## The problem
Reproduce every record precisely, leaving no line out.

++++ Material for the task ++++

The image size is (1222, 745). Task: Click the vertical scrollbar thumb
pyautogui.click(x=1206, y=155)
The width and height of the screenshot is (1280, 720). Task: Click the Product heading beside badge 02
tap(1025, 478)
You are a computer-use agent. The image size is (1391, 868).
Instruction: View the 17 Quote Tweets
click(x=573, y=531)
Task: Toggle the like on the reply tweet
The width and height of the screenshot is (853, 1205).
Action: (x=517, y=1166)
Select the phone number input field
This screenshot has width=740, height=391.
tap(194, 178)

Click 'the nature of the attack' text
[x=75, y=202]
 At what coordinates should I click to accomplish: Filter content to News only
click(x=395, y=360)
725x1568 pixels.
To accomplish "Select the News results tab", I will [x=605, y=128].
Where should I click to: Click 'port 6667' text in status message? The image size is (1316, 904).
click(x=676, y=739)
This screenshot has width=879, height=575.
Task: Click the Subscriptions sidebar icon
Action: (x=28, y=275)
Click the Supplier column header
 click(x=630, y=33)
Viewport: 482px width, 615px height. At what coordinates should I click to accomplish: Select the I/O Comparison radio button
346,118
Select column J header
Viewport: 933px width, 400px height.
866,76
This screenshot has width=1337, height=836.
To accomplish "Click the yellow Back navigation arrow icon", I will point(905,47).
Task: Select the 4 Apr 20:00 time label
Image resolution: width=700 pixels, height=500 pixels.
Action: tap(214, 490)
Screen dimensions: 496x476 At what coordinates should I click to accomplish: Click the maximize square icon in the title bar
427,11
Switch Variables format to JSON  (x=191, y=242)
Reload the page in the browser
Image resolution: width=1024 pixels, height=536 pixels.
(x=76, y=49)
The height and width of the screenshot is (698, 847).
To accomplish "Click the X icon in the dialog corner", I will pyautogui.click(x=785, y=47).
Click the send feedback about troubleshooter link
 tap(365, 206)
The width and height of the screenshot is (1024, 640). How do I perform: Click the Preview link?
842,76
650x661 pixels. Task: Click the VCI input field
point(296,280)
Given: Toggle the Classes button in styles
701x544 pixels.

++++

## Exercise output
The image size is (1222, 745). Task: Click the vertical scrollbar thumb
pyautogui.click(x=1206, y=155)
The width and height of the screenshot is (1280, 720). Task: Click the Product heading beside badge 02
tap(1025, 478)
You are a computer-use agent. The image size is (1391, 868).
Instruction: View the 17 Quote Tweets
click(x=573, y=531)
Task: Toggle the like on the reply tweet
The width and height of the screenshot is (853, 1205).
Action: (x=517, y=1166)
Select the phone number input field
This screenshot has width=740, height=391.
tap(194, 178)

Click 'the nature of the attack' text
[x=75, y=202]
 At what coordinates should I click to accomplish: Filter content to News only
click(x=395, y=360)
725x1568 pixels.
To accomplish "Select the News results tab", I will [x=605, y=128].
Where should I click to: Click 'port 6667' text in status message? The image size is (1316, 904).
click(x=676, y=739)
This screenshot has width=879, height=575.
Task: Click the Subscriptions sidebar icon
Action: (x=28, y=275)
Click the Supplier column header
 click(x=630, y=33)
Viewport: 482px width, 615px height. At what coordinates should I click to accomplish: Select the I/O Comparison radio button
346,118
Select column J header
Viewport: 933px width, 400px height.
866,76
This screenshot has width=1337, height=836.
To accomplish "Click the yellow Back navigation arrow icon", I will point(905,47).
Task: Select the 4 Apr 20:00 time label
Image resolution: width=700 pixels, height=500 pixels.
Action: tap(214, 490)
Screen dimensions: 496x476 At what coordinates should I click to accomplish: Click the maximize square icon in the title bar
427,11
Switch Variables format to JSON  (x=191, y=242)
Reload the page in the browser
Image resolution: width=1024 pixels, height=536 pixels.
(x=76, y=49)
The height and width of the screenshot is (698, 847).
To accomplish "Click the X icon in the dialog corner", I will pyautogui.click(x=785, y=47).
Click the send feedback about troubleshooter link
 tap(365, 206)
The width and height of the screenshot is (1024, 640). How do I perform: Click the Preview link?
842,76
650x661 pixels. Task: Click the VCI input field
point(296,280)
Given: Toggle the Classes button in styles
701x544 pixels.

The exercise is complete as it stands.